I also like what Plotly does by providing a unique interface to their datasets for Plotly and Plotly express.
Datasets
The package will ship a list (to be determined) of small datasets. They should be as small as possible. We need to watch the overall package size, setting a limit upfront would be a good idea.
Other datasets can be downloaded on the fly. They're cached.
Dependencies
I'm not sure. None, or maybe just
pandas
?platformdirs
is good for finding the right cache paths on various platforms, but I think we can do without it. The package will have optional dependencies that will be required for its test suite to pass (e.g. xarray).If we want to increase the likelihood for users to be able to run code snippets without getting any errors, then the package should be added as a direct dependency to the HoloViz packages that use it? After all, Plotly, Bokeh, Matplotlib all ship with their package some datasets (and others like plotnine, and possibly many more), so why not us?
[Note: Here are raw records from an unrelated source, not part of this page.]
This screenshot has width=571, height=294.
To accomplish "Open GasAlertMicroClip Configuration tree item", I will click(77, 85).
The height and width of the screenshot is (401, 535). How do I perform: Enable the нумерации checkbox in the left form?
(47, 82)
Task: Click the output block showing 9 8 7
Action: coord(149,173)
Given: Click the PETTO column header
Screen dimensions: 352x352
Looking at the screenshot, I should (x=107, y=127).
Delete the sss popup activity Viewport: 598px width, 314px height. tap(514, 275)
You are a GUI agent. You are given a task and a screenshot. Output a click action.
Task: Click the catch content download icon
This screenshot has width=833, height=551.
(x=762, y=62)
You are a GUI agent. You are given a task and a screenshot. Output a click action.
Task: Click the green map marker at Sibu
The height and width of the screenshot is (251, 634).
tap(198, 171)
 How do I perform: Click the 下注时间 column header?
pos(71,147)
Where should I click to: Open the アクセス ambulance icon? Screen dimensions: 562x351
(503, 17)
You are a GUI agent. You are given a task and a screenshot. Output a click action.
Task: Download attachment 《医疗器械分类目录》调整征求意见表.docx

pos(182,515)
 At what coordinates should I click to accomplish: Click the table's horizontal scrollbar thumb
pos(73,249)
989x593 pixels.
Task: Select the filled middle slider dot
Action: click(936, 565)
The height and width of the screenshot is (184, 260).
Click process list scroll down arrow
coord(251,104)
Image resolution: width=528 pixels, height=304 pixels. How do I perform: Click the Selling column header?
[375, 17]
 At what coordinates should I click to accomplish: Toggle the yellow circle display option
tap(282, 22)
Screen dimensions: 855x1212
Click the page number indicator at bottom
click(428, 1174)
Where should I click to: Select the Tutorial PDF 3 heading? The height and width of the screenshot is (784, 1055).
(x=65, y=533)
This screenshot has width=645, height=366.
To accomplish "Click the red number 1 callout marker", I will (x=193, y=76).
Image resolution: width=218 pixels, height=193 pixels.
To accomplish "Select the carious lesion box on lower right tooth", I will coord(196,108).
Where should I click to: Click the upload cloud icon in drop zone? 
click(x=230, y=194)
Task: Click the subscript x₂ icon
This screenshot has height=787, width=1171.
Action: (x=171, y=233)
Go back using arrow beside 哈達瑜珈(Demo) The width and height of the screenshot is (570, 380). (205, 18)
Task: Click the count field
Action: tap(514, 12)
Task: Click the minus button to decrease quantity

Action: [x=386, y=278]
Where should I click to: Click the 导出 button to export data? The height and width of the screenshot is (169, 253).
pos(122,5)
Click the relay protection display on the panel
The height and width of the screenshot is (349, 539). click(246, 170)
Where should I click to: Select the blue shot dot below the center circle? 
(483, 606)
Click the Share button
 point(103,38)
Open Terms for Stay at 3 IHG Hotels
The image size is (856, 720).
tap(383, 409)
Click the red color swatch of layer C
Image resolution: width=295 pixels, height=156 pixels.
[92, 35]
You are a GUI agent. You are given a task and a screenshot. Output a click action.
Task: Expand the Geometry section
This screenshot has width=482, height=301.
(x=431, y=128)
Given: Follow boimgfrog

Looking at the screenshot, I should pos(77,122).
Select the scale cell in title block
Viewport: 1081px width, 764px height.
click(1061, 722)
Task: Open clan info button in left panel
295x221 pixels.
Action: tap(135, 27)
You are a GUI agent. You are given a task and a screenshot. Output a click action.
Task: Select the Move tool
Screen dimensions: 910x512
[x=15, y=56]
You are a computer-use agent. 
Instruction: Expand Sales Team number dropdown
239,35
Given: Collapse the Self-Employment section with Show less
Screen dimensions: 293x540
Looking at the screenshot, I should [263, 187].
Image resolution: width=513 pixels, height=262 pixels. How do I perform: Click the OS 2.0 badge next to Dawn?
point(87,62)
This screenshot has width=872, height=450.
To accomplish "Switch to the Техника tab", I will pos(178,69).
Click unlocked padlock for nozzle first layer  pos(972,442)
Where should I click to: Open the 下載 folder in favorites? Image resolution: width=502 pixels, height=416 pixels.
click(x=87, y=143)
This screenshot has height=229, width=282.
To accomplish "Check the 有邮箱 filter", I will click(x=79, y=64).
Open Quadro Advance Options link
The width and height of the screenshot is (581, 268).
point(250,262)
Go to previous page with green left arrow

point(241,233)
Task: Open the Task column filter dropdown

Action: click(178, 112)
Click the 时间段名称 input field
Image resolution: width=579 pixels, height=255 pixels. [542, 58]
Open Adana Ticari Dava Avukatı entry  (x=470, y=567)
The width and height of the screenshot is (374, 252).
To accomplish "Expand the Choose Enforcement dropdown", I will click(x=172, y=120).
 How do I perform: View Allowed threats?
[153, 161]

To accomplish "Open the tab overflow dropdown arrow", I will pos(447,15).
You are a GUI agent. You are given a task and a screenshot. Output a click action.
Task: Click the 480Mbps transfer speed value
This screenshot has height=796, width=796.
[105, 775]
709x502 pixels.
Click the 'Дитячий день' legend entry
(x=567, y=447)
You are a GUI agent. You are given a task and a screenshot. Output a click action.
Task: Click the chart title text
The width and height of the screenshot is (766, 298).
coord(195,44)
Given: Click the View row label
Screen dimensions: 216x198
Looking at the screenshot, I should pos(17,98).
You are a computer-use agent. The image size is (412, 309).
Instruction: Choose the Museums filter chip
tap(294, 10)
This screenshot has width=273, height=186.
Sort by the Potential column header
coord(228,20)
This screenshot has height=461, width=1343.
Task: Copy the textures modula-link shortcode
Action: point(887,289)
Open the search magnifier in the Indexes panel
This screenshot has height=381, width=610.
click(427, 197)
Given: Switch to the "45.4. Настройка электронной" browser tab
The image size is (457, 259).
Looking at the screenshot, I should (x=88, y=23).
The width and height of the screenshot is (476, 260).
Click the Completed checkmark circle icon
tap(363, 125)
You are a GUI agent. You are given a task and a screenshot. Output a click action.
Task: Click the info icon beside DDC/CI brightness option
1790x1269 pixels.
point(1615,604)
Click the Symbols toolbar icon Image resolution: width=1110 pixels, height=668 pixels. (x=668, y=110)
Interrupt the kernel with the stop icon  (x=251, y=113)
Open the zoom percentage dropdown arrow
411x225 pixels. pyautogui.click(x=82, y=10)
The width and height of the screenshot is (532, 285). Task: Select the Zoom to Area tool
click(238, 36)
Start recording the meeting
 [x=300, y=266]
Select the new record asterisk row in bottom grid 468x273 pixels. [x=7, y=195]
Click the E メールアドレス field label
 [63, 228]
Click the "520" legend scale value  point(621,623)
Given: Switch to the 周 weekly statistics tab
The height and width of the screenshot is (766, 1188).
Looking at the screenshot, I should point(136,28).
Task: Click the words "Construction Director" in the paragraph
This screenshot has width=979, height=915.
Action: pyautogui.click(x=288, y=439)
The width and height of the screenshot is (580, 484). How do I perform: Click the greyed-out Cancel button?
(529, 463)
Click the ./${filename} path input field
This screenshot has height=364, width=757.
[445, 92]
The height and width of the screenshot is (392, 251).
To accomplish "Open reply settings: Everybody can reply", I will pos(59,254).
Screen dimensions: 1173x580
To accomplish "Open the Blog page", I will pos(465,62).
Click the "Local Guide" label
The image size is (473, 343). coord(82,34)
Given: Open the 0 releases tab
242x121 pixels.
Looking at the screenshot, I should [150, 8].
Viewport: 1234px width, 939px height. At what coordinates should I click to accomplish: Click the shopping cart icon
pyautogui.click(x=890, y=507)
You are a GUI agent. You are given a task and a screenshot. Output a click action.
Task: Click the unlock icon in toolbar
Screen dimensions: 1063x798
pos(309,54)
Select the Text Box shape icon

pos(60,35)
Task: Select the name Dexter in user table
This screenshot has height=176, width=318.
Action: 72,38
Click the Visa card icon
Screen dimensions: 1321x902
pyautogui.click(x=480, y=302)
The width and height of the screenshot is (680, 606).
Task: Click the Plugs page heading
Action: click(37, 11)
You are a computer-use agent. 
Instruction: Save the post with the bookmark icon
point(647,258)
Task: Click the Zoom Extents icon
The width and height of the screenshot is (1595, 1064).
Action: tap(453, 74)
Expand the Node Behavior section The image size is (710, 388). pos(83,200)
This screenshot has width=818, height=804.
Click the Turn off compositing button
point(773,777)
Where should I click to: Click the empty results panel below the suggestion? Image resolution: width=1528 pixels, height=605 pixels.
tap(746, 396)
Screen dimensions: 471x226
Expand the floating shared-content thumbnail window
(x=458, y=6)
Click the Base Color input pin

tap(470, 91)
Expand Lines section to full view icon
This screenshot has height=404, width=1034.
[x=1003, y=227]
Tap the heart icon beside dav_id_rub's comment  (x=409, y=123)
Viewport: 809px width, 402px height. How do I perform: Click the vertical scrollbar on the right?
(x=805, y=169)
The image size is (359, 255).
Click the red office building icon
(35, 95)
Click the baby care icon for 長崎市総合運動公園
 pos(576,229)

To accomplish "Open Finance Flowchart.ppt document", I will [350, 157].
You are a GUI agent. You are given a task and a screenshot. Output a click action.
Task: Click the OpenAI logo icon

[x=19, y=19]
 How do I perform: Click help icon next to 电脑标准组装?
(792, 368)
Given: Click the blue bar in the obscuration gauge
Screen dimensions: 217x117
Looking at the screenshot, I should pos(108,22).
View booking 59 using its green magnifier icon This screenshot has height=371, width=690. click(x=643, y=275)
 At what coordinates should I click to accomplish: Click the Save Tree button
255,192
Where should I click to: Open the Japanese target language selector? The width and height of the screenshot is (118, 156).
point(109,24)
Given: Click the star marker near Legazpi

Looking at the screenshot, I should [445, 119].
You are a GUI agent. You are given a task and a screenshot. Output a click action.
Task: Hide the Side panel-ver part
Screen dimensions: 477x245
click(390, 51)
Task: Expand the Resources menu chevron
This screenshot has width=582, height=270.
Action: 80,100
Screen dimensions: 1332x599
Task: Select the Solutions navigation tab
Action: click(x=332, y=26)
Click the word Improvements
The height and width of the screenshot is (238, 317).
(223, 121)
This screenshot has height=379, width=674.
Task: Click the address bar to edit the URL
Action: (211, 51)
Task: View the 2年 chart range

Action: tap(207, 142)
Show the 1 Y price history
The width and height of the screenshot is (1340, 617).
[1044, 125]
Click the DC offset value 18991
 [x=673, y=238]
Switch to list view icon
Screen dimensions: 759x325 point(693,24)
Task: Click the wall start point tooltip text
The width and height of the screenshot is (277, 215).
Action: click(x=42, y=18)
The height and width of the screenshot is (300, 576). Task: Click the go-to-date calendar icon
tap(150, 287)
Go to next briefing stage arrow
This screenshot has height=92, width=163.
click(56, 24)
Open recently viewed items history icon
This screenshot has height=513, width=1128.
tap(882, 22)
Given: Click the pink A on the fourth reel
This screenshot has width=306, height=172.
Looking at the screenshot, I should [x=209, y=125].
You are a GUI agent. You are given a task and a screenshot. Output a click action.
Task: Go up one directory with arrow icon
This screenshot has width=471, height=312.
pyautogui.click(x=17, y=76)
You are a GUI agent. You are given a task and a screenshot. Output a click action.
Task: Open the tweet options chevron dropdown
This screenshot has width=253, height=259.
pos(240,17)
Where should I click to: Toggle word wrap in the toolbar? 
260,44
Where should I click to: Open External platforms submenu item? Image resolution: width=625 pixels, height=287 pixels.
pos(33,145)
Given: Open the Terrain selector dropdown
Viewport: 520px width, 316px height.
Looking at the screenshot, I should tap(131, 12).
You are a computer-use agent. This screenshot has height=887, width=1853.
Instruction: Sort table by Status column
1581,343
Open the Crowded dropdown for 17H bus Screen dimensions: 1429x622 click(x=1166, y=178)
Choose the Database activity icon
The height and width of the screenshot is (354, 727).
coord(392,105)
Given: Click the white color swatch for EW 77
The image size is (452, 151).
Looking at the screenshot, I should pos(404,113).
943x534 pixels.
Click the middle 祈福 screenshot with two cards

Unfortunately, I don't think there's a way yet in the pip world to define default extras. But if there was, I'd go with that option, making a hypothetical default
datasets
extra, with an option for users not to install it (e.g. to reduce their environment size).If we don't make it a direct dependencies of some packages, then their documentation will have to explain that it needs to be installed (either directly or via a new extra or the existing recommended one).
Documentation
The package will have a simple website built with the usual Sphinx stack. It'll list all the datasets it contains, with a description and their license.